Does this sound eerily
familiar?
Oh, it gets even more so.
“The tensions came to a head in the 1970s, when Indonesian central
government authorized the exploitation of Aceh’s natural resources by
multinational oil and gas companies, with the profits going mainly to Jakarta,
and not Aceh, which remained one of the least developed provinces in Indonesia.
In addition to losing land – and often being inadequately compensated – the
Acehnese saw most of the employment and other benefits linked to the
exploitation of ‘their’ resources going to the Javanese and other non-Acehnese.
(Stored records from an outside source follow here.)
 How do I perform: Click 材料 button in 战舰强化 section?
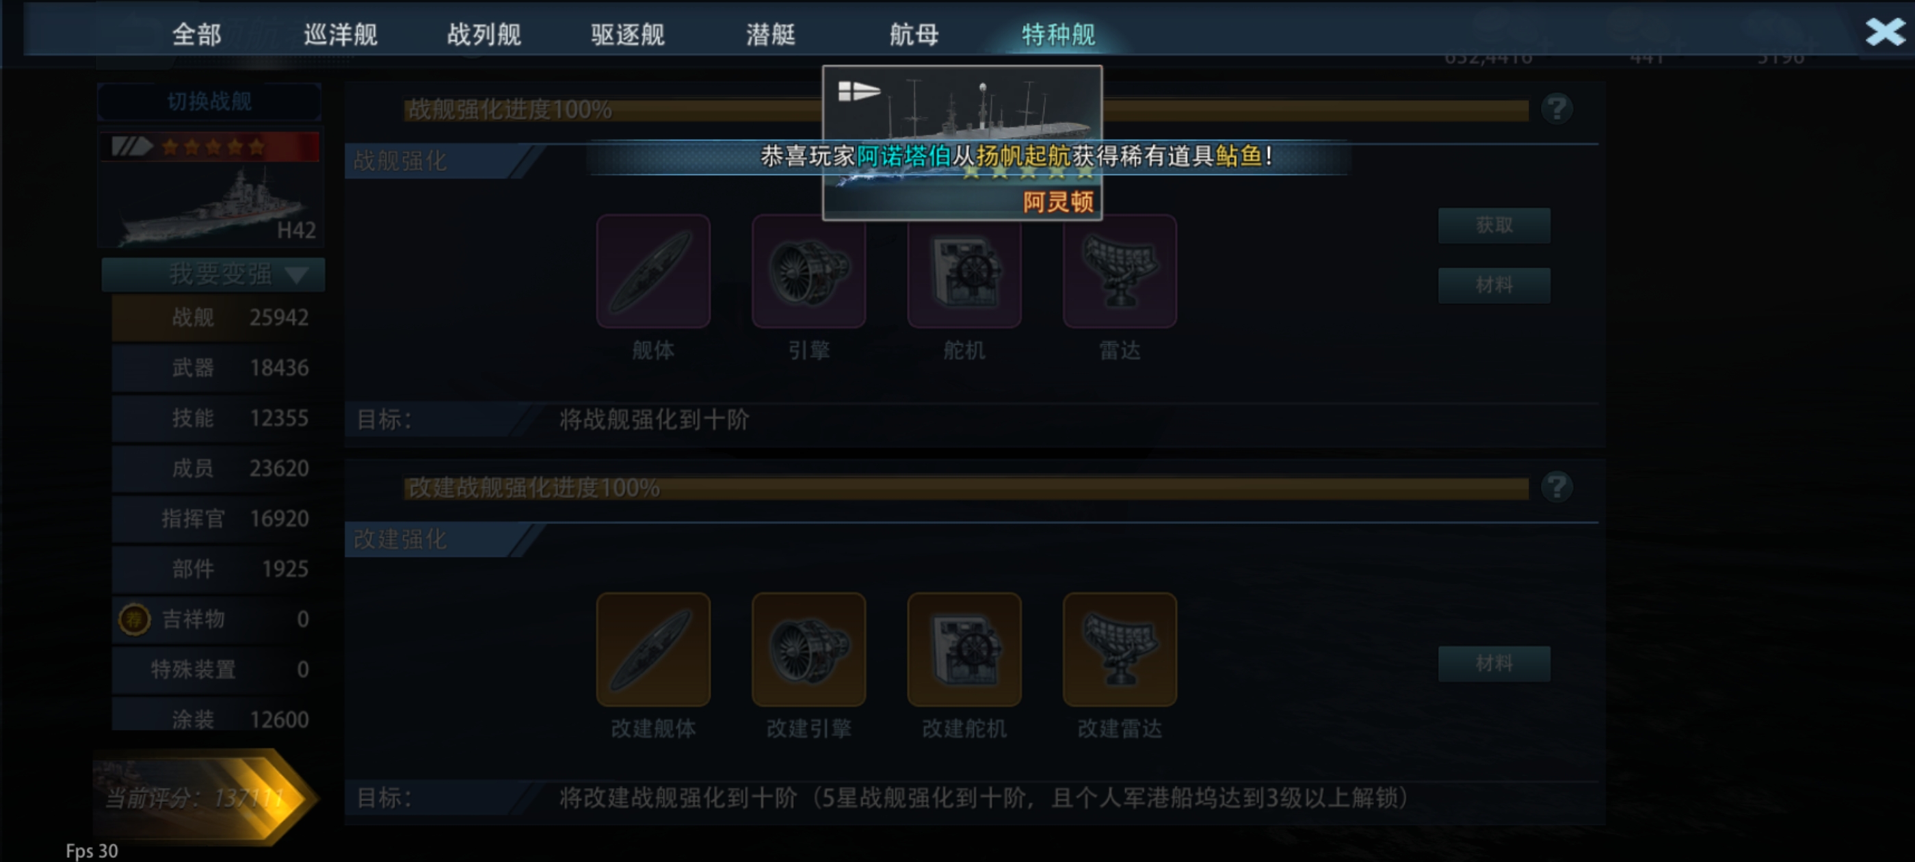(x=1493, y=285)
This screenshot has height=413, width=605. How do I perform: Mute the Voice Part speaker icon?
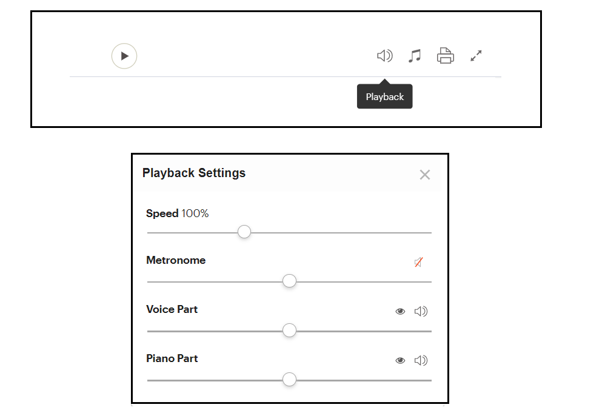click(421, 312)
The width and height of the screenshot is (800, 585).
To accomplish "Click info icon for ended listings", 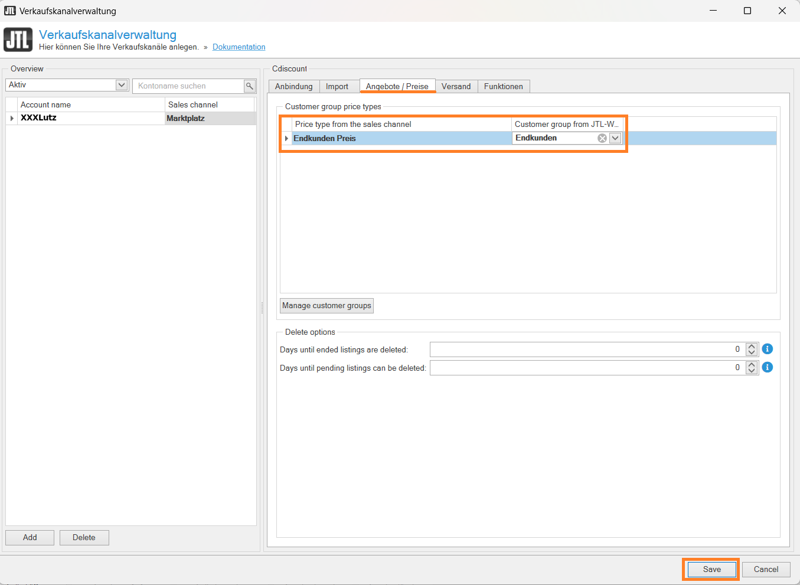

A new rebel movement (GAM – the Free Aceh Movement) arose in that decade, and
proclaimed Aceh Independence in 1976.” And we all know how well that worked out.
Can you now see why the
transmigration movement was (and remains) so bitterly unpopular???
Suharto’s fall in 1998
resulted in Aceh’s ability to provide evidence of mass war crimes and demand a referendum on independence. Few politicians in Jakarta were
willing, however, to consider Acehnese demands for independence “for fear it would encourage similar demands in other
parts of the archipelago. Clashes between well-armed GAM fighters and the
army and police escalated, and successive governments in Jakarta authorized
more military operations that resulted in further civilian casualties, and
large-scale displacement of the population into camps.”
Although there were token
displays of pacification in the early 2000’s the Indonesian military (TNI) practiced
continued repression. Fighting happened in the mountains and remote areas
where GAM fighters knew the area, could resupply their forces, and could
practice ambushes. But those areas were the locations of the most
fertile coffee and cocoa plantations, and home to the most fragile of plant and
animal species. Thousands of families saw the fighting happen literally
in their back yards, and it destroyed everything in its path. A great
majority of the destruction happened in—you guessed it—Aceh Timur. I remember
hearing about the separatist movement being brutalized right up to the tsunami,
and ever after it. Aceh was all over the news then. Jakarta had pulled out the
stops; Acehnese were dying by the hundreds, just like what had happened in East
Timor. Then came the tsunami, killing 168,000, and forgive me for saying
this but you could practically hear the champagne corks popping in Jakarta—at
last, nature has taken care of our problem.
Acehnese are now the
minority in Aceh, comprising less than 50% of the population. “In theory, they should
also be able to have access to the wealth created by the exploitation of the
province’s oil and gas resources, as the 2005 peace agreement is supposed to
result in Aceh’s authorities keeping 70 per cent of that wealth.”
As we have seen, this has
not been the case. It is unclear whether the “autonomy powers of the Acehnese minority will allow them to resist
Jakarta’s constitutional powers in areas where their interests conflict, such as with regard to logging, mining or palm oil
plantations, or even the transmigrasi programme, which has been maintained on a
smaller scale by the central government.” Probably
not.
This is why when
well-meaning outside entities talk about removal of people from their homes in
Aceh Timur because they are damaging to the protected forest, and allowing
“cooperatives” and corporations to reap all the grants, projects, and benefits
of the area and its resources, I wish there was an enormous, powerful celestial
megaphone that could just scream at them until they all shut up and understood
what exactly it was they were saying.